Immune reconstitution after hematopoietic stem cell transplantation (HCT) beyond 1 year is not completely understood. Many transplant recipients who are free of graft-versus-host disease (GVHD) and not receiving any immunosuppression more than 1 year after transplantation seem to be able to mount appropriate immune responses to common pathogens and respond adequately to immunizations. However, 2 large registry studies over the last 2 decades seem to indicate that infection is a significant cause of late mortality in some patients, even in the absence of concomitant GVHD. Research on this topic is particularly challenging for several reasons. First, there are not enough long-term follow-up clinics able to measure even basic immune parameters late after HCT. Second, the correlation between laboratory measurements of immune function and infections is not well known. Third, accurate documentation of infectious episodes is notoriously difficult. Finally, it is unclear what measures can be implemented to improve the immune response in a clinically relevant way. A combination of long-term multicenter prospective studies that collect detailed infectious data and store samples as well as a national or multinational registry of clinically significant infections (eg, vaccine-preventable severe infections, opportunistic infections) could begin to address our knowledge gaps.

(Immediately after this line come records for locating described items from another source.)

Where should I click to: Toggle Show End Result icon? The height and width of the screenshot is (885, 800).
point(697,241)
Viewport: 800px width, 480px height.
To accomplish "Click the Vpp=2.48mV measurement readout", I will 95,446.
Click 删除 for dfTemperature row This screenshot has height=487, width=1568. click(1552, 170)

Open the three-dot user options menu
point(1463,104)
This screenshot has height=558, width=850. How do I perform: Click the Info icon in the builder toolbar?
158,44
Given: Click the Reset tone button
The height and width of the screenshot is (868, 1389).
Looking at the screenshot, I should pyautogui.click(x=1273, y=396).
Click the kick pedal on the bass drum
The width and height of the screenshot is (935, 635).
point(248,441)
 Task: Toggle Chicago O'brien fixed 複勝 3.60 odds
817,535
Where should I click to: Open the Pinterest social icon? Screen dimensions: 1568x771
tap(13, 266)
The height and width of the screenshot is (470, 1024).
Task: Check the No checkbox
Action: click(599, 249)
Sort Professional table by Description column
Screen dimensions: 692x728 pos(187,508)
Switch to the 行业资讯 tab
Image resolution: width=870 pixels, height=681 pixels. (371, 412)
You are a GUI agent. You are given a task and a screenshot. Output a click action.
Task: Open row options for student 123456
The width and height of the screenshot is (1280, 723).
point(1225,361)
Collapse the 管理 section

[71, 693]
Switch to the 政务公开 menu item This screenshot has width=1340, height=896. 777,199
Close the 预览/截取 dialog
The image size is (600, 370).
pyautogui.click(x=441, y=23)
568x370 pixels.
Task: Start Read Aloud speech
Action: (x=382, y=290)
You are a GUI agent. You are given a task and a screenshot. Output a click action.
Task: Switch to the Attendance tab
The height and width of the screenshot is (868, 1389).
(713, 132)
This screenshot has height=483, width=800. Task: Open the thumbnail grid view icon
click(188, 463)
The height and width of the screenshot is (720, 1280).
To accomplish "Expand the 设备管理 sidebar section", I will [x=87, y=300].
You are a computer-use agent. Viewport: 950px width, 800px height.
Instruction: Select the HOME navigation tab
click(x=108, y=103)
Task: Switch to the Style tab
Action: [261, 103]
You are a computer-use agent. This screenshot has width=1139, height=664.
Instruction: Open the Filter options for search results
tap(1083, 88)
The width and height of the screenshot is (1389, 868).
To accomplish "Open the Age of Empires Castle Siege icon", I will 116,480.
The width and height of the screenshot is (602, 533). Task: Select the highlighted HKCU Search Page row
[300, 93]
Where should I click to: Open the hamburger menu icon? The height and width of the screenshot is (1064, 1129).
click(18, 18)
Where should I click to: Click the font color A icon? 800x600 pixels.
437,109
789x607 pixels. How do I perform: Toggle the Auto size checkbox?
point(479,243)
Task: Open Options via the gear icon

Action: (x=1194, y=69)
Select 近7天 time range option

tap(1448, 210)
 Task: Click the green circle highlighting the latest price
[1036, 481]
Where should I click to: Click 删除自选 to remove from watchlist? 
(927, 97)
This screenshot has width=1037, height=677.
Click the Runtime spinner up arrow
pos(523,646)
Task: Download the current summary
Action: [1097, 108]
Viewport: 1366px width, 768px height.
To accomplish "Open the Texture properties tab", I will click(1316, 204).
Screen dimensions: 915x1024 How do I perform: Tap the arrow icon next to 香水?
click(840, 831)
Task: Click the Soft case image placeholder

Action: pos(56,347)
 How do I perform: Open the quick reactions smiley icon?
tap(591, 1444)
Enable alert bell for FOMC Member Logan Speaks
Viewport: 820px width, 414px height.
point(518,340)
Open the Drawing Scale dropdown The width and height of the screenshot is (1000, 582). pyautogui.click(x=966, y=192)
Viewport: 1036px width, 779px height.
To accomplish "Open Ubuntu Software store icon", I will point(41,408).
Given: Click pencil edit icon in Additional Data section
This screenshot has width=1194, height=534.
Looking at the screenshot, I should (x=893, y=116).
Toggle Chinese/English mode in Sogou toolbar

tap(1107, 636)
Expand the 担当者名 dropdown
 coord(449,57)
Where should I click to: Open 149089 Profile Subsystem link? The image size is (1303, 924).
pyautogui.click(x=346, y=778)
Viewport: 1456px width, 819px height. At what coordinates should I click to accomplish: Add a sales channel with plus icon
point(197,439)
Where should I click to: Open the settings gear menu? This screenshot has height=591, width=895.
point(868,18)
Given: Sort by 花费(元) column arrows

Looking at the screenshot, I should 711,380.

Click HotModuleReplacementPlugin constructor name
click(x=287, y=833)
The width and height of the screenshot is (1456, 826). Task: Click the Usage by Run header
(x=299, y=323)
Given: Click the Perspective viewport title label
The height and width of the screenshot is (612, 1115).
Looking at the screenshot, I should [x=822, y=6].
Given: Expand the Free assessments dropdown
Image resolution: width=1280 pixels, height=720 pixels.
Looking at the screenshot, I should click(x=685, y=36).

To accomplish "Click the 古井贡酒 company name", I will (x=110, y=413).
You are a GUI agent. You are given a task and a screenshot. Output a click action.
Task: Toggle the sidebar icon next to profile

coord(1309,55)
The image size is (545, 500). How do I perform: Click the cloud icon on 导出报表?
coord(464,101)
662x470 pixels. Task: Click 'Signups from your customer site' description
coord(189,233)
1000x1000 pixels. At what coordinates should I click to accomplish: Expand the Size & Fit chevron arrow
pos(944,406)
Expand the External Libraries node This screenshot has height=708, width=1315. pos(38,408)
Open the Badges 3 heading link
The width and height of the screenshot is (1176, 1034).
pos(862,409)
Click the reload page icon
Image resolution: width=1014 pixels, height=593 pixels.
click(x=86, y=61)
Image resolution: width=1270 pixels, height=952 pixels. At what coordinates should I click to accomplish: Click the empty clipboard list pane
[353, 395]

Obtaining samples for laboratory evaluation of the immune system should be both calendar and eventdriven. Attention to detail and standardization of practices regarding prophylaxis, diagnosis, and definitions of infections would be of paramount importance to obtain clean reliable data. Laboratory studies should specifically address the neogenesis, maturation, and exhaustion of the adaptive immune system and, in particular, how these are influenced by persistent alloreactivity, inflammation, and viral infection. Ideally, some of these long-term prospective studies would collect information on long-term changes in the gut microbiome and their influence on immunity. Regarding enhancement of immune function, prospective measurement of the response to vaccines late after HCT in a variety of clinical settings should be undertaken to better understand the benefits as well as the limitations of immunizations. The role of intravenous immunoglobulin is still not well defined, and studies to address it should be encouraged.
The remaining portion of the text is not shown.